Kinder nehmen das Verkehrsgeschehen anders wahr
Kinder im Strassenverkehr

Allein schon durch die Größe nehmen Kinder das Verkehrsgeschehen anders wahr, als wir Erwachsenen. Ist es für uns kein Problem, über den Kofferraumdeckel eines parkenden Autos zu blicken, wird gerade dieser für die Kleinen eine unüberschaubare Barriere.
Durch die Erfahrung des Alltags ist es eigentlich kein Problem für uns, Geschwindigkeiten herankommender Autos oder Fahrräder einzuschätzen. Für Kinder eine meistens nicht zu lösende Aufgabe.
Auch entwickeln sich erst im Laufe der Zeit Warnmechanismen, die bei Erwachsenen ausgeprägter funktionieren: hören und sehen ergänzen sich.
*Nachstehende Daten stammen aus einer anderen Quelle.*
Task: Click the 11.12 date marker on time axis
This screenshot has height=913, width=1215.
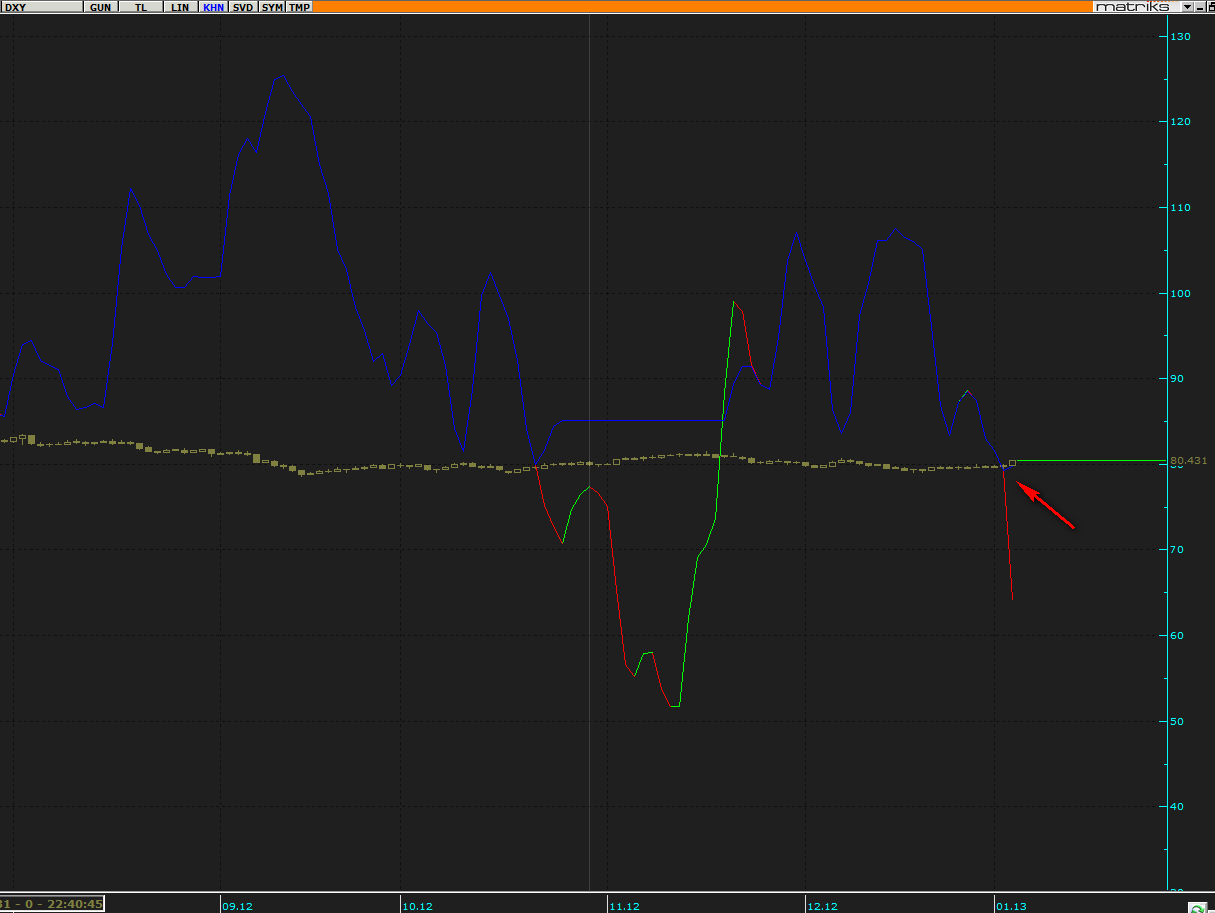Action: tap(624, 906)
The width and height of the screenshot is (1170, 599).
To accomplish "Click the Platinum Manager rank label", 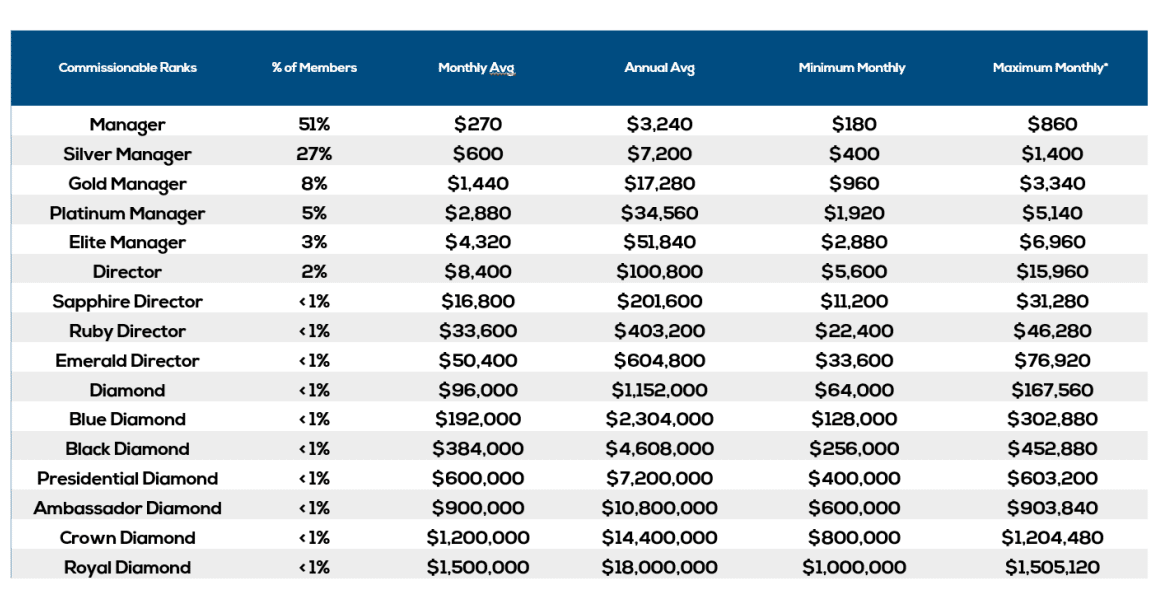I will (x=128, y=213).
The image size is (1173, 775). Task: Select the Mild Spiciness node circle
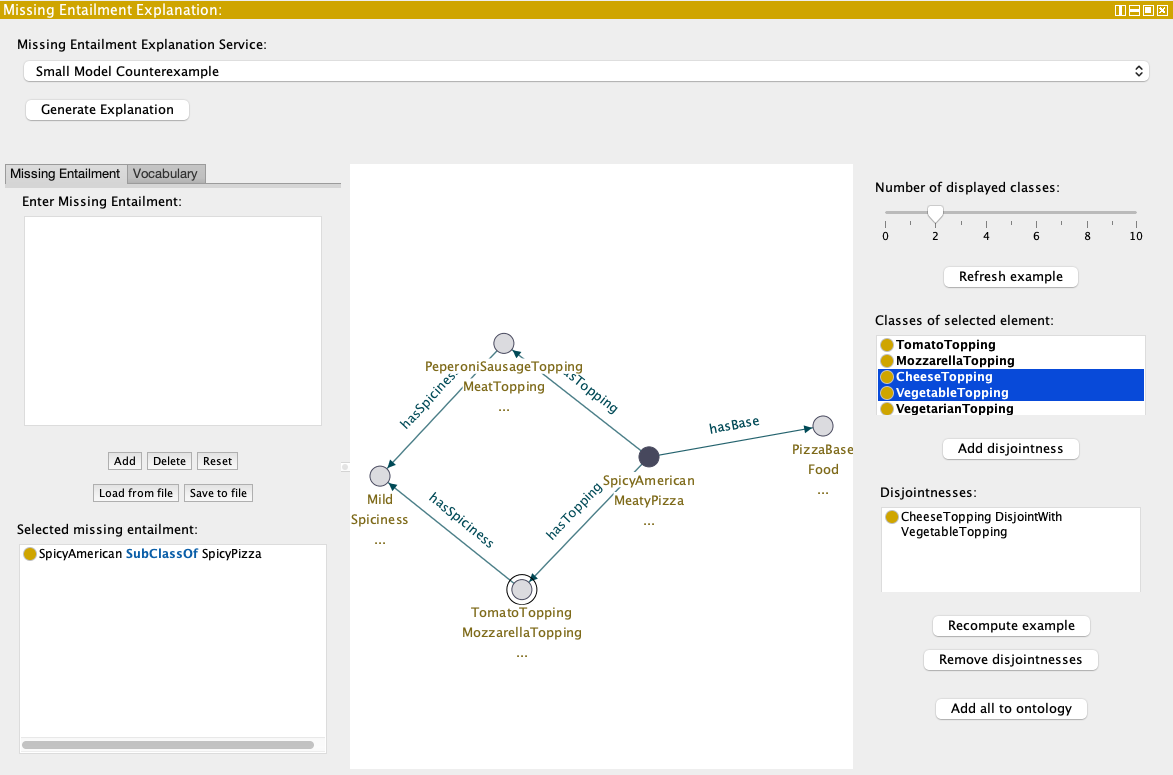380,476
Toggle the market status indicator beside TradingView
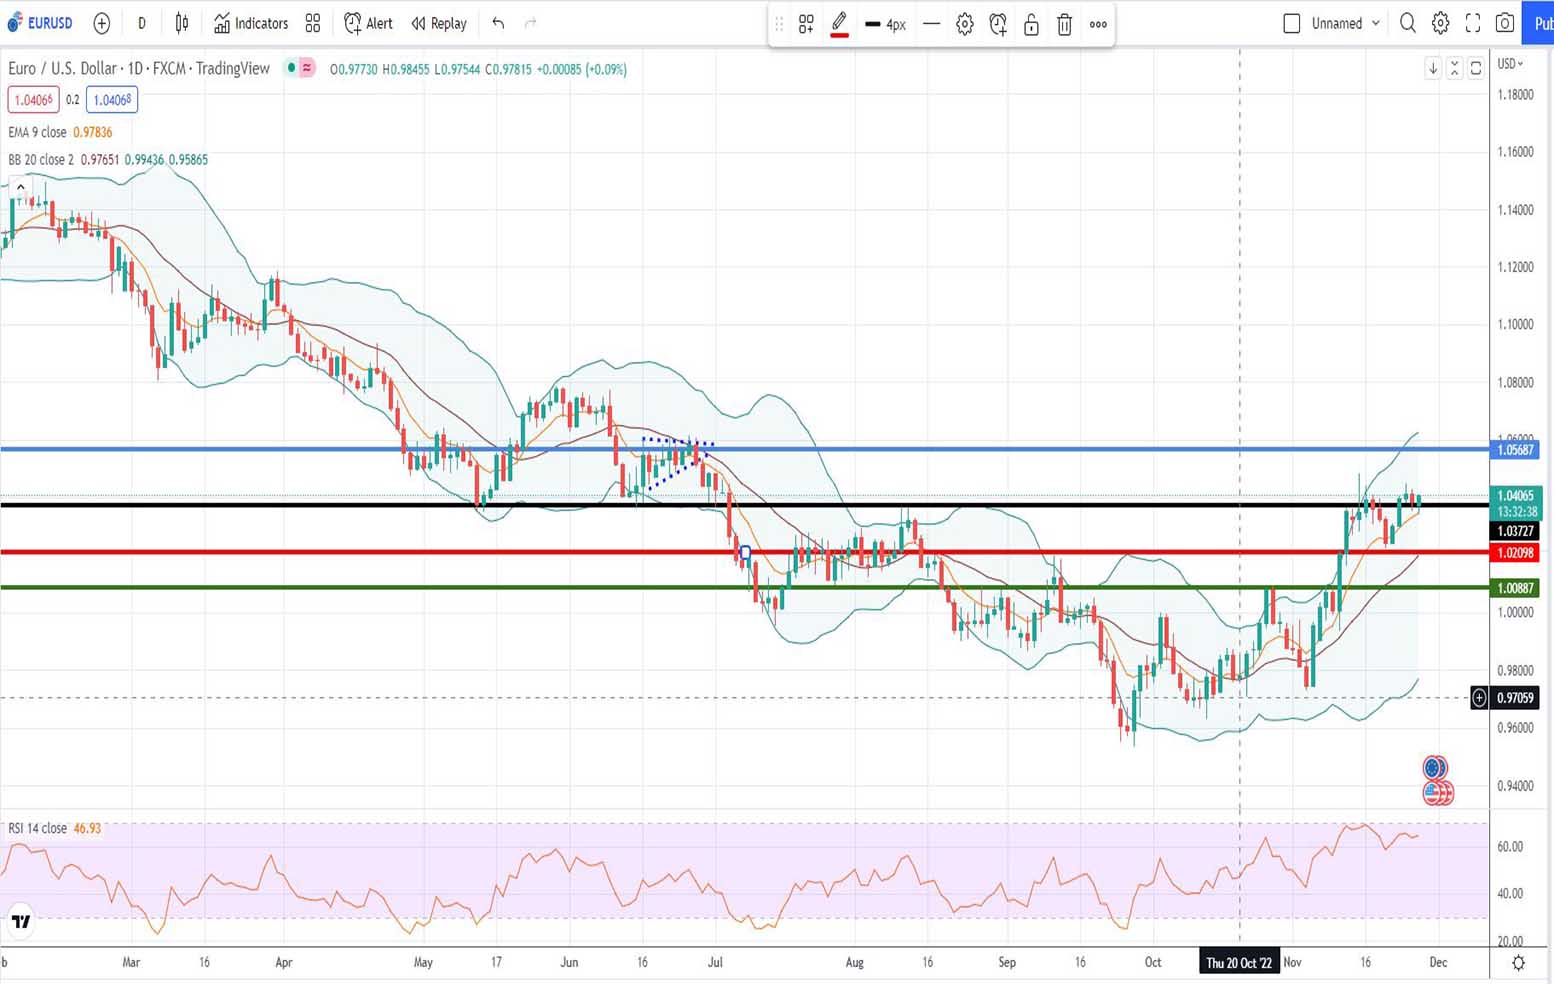 pos(291,68)
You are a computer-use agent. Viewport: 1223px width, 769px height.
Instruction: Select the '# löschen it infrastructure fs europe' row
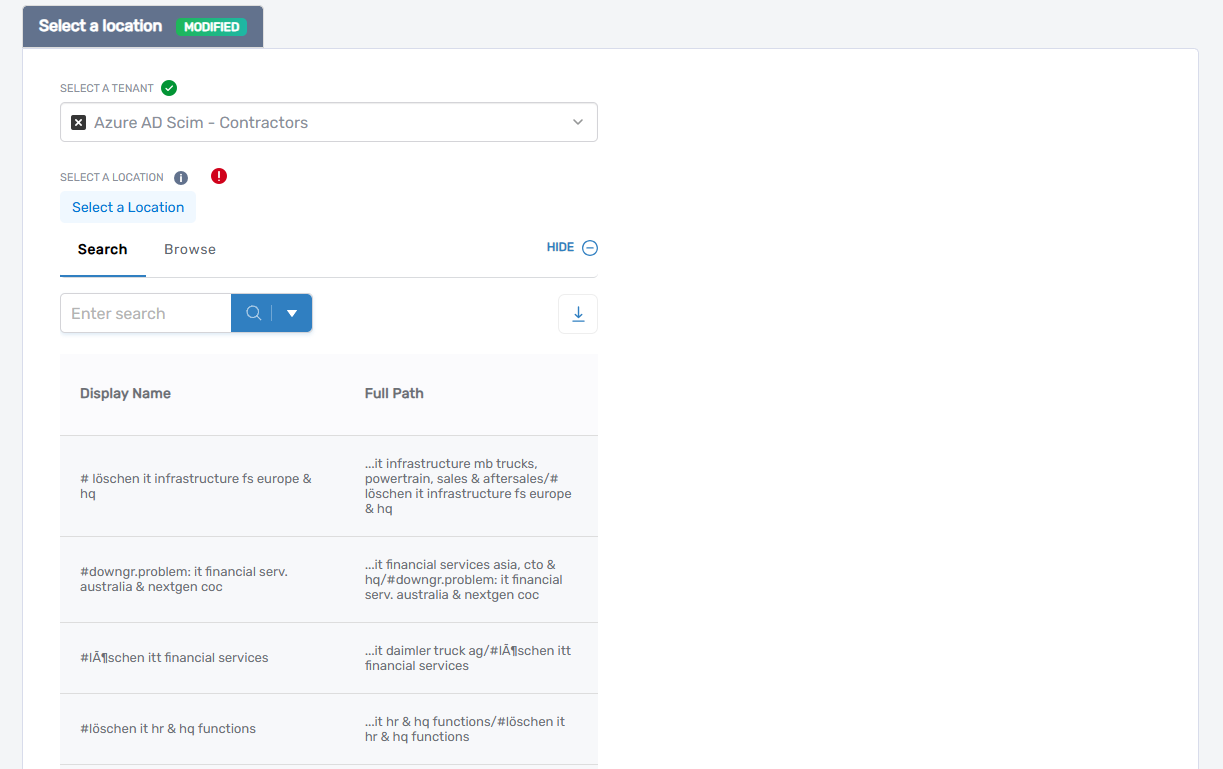[196, 486]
Kinder träumen jedoch noch vor sich hin, lassen sich durch besondere Reize gerne ablenken.
Abgelenkt werden Kinder auch durch eine schlecht sitzende Brille. Sie vermindert die Möglichkeit, den Straßenverkehr besser wahrzunehmen, was ja eigentlich durch sie Brille erreicht werden soll. Rutscht oder drückt sie, ist sie ein Fremdkörper im Gesicht des kleinen Brillenträgers.
Hinzu kommt die Möglichkeit, dass die Kinder ein Auge beispielsweise wegen einer Schielbehandlung abgeklebt haben. Die Wahrnehmung wird dadurch weiter eingeschränkt. Deshalb ist immer erhöhte Rücksicht und Vorisicht geboten, fährt man an Schulen vorbei, durch Spielstraßen oder sonstige, von Kindern besuchte Orte.